--- START ---

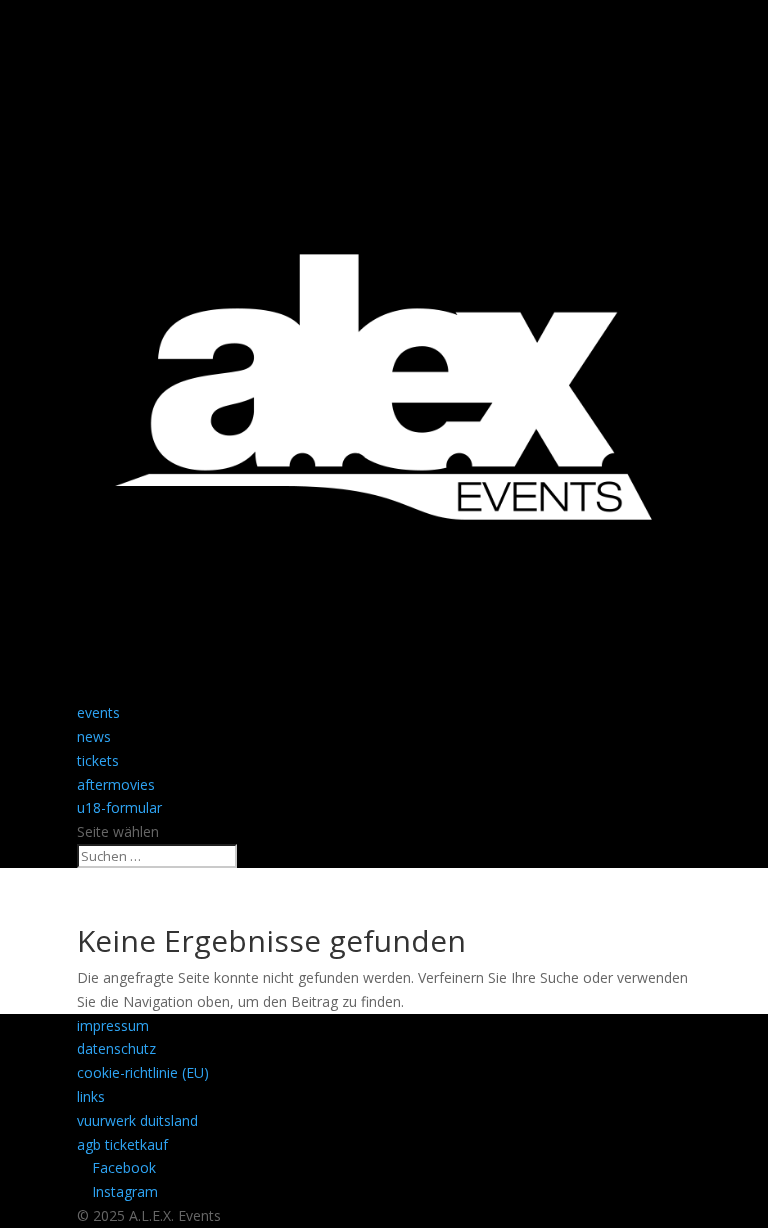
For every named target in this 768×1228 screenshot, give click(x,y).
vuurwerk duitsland (137, 1120)
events (98, 712)
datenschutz (116, 1048)
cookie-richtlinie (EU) (143, 1072)
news (94, 736)
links (91, 1096)
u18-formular (119, 807)
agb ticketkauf (122, 1144)
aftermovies (116, 784)
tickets (98, 760)
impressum (113, 1025)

--- END ---

Without the pictures, repeat every record above exactly as written.

Task output.
For every named target in this 768×1228 screenshot, give click(x,y).
vuurwerk duitsland (137, 1120)
events (98, 712)
datenschutz (116, 1048)
cookie-richtlinie (EU) (143, 1072)
news (94, 736)
links (91, 1096)
u18-formular (119, 807)
agb ticketkauf (122, 1144)
aftermovies (116, 784)
tickets (98, 760)
impressum (113, 1025)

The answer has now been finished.